▸ Your assignment: Every entry, from the first line to the last, should be output exactly.

##########

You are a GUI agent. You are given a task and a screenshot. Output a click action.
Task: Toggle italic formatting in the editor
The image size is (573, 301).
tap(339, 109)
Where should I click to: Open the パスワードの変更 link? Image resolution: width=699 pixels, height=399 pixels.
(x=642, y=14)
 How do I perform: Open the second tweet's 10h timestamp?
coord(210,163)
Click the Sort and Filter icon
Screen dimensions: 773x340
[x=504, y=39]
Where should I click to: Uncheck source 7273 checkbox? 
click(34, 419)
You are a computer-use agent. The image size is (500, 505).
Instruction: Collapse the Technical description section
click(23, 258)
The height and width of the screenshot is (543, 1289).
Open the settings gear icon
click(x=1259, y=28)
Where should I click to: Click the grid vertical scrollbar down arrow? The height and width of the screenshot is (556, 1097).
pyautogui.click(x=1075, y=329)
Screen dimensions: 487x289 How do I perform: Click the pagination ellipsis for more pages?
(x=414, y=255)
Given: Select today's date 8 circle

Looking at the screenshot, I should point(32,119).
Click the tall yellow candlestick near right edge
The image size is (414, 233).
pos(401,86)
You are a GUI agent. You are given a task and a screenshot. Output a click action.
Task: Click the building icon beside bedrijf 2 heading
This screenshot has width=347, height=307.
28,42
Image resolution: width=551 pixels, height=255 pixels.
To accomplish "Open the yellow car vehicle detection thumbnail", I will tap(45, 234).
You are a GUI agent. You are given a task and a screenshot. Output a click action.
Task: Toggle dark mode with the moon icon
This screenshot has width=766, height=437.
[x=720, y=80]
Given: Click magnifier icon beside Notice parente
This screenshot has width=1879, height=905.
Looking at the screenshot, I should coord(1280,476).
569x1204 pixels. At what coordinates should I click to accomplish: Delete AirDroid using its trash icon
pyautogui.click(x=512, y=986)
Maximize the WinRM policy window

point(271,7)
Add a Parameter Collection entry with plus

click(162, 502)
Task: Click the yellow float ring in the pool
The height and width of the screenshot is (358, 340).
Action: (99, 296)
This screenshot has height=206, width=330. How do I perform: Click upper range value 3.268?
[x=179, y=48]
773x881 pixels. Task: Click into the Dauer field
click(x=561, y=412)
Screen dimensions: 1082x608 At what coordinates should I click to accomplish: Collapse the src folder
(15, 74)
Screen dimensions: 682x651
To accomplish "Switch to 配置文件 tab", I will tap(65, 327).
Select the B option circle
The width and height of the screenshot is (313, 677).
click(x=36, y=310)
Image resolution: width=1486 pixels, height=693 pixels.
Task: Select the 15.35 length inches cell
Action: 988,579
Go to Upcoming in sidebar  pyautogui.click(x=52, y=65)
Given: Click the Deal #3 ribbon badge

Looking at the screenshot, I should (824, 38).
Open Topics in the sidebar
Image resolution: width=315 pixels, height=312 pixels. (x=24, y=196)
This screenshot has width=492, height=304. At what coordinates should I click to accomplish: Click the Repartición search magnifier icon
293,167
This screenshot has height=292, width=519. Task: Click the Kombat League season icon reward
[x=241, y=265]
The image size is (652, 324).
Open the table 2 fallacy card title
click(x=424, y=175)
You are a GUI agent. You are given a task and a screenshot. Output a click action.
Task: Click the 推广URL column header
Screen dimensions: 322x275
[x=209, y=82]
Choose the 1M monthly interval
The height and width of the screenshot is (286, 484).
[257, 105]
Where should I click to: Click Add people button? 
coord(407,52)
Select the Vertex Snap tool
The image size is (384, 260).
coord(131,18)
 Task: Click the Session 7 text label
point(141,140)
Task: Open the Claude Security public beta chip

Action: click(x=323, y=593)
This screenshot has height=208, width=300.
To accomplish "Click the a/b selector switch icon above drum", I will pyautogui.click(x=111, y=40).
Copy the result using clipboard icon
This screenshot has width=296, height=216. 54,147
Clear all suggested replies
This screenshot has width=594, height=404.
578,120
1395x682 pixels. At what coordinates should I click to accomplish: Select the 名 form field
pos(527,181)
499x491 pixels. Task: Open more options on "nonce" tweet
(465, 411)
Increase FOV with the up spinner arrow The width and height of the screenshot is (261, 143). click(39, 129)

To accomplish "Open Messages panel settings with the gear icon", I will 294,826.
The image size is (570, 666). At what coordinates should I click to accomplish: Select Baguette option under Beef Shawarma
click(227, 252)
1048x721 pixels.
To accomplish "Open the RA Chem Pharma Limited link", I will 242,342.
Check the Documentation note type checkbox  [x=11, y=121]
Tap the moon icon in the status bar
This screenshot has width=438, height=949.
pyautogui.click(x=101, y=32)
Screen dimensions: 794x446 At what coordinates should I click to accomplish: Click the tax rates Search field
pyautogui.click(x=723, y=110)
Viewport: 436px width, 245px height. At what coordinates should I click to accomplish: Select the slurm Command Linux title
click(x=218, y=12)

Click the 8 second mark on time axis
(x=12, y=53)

##########

▸ Answer area:
You are a GUI agent. You are given a task and a screenshot. Output a click action.
Task: Toggle italic formatting in the editor
The image size is (573, 301).
tap(339, 109)
Where should I click to: Open the パスワードの変更 link? Image resolution: width=699 pixels, height=399 pixels.
(x=642, y=14)
 How do I perform: Open the second tweet's 10h timestamp?
coord(210,163)
Click the Sort and Filter icon
Screen dimensions: 773x340
[x=504, y=39]
Where should I click to: Uncheck source 7273 checkbox? 
click(34, 419)
You are a computer-use agent. The image size is (500, 505).
Instruction: Collapse the Technical description section
click(23, 258)
The height and width of the screenshot is (543, 1289).
Open the settings gear icon
click(x=1259, y=28)
Where should I click to: Click the grid vertical scrollbar down arrow? The height and width of the screenshot is (556, 1097).
pyautogui.click(x=1075, y=329)
Screen dimensions: 487x289 How do I perform: Click the pagination ellipsis for more pages?
(x=414, y=255)
Given: Select today's date 8 circle

Looking at the screenshot, I should point(32,119).
Click the tall yellow candlestick near right edge
The image size is (414, 233).
pos(401,86)
You are a GUI agent. You are given a task and a screenshot. Output a click action.
Task: Click the building icon beside bedrijf 2 heading
This screenshot has width=347, height=307.
28,42
Image resolution: width=551 pixels, height=255 pixels.
To accomplish "Open the yellow car vehicle detection thumbnail", I will tap(45, 234).
You are a GUI agent. You are given a task and a screenshot. Output a click action.
Task: Toggle dark mode with the moon icon
This screenshot has width=766, height=437.
[x=720, y=80]
Given: Click magnifier icon beside Notice parente
This screenshot has width=1879, height=905.
Looking at the screenshot, I should coord(1280,476).
569x1204 pixels. At what coordinates should I click to accomplish: Delete AirDroid using its trash icon
pyautogui.click(x=512, y=986)
Maximize the WinRM policy window

point(271,7)
Add a Parameter Collection entry with plus

click(162, 502)
Task: Click the yellow float ring in the pool
The height and width of the screenshot is (358, 340).
Action: (99, 296)
This screenshot has height=206, width=330. How do I perform: Click upper range value 3.268?
[x=179, y=48]
773x881 pixels. Task: Click into the Dauer field
click(x=561, y=412)
Screen dimensions: 1082x608 At what coordinates should I click to accomplish: Collapse the src folder
(15, 74)
Screen dimensions: 682x651
To accomplish "Switch to 配置文件 tab", I will tap(65, 327).
Select the B option circle
The width and height of the screenshot is (313, 677).
click(x=36, y=310)
Image resolution: width=1486 pixels, height=693 pixels.
Task: Select the 15.35 length inches cell
Action: 988,579
Go to Upcoming in sidebar  pyautogui.click(x=52, y=65)
Given: Click the Deal #3 ribbon badge

Looking at the screenshot, I should (824, 38).
Open Topics in the sidebar
Image resolution: width=315 pixels, height=312 pixels. (x=24, y=196)
This screenshot has width=492, height=304. At what coordinates should I click to accomplish: Click the Repartición search magnifier icon
293,167
This screenshot has height=292, width=519. Task: Click the Kombat League season icon reward
[x=241, y=265]
The image size is (652, 324).
Open the table 2 fallacy card title
click(x=424, y=175)
You are a GUI agent. You are given a task and a screenshot. Output a click action.
Task: Click the 推广URL column header
Screen dimensions: 322x275
[x=209, y=82]
Choose the 1M monthly interval
The height and width of the screenshot is (286, 484).
[257, 105]
Where should I click to: Click Add people button? 
coord(407,52)
Select the Vertex Snap tool
The image size is (384, 260).
coord(131,18)
 Task: Click the Session 7 text label
point(141,140)
Task: Open the Claude Security public beta chip

Action: click(x=323, y=593)
This screenshot has height=208, width=300.
To accomplish "Click the a/b selector switch icon above drum", I will pyautogui.click(x=111, y=40).
Copy the result using clipboard icon
This screenshot has width=296, height=216. 54,147
Clear all suggested replies
This screenshot has width=594, height=404.
578,120
1395x682 pixels. At what coordinates should I click to accomplish: Select the 名 form field
pos(527,181)
499x491 pixels. Task: Open more options on "nonce" tweet
(465, 411)
Increase FOV with the up spinner arrow The width and height of the screenshot is (261, 143). click(39, 129)

To accomplish "Open Messages panel settings with the gear icon", I will 294,826.
The image size is (570, 666). At what coordinates should I click to accomplish: Select Baguette option under Beef Shawarma
click(227, 252)
1048x721 pixels.
To accomplish "Open the RA Chem Pharma Limited link", I will 242,342.
Check the Documentation note type checkbox  [x=11, y=121]
Tap the moon icon in the status bar
This screenshot has width=438, height=949.
pyautogui.click(x=101, y=32)
Screen dimensions: 794x446 At what coordinates should I click to accomplish: Click the tax rates Search field
pyautogui.click(x=723, y=110)
Viewport: 436px width, 245px height. At what coordinates should I click to accomplish: Select the slurm Command Linux title
click(x=218, y=12)

Click the 8 second mark on time axis
(x=12, y=53)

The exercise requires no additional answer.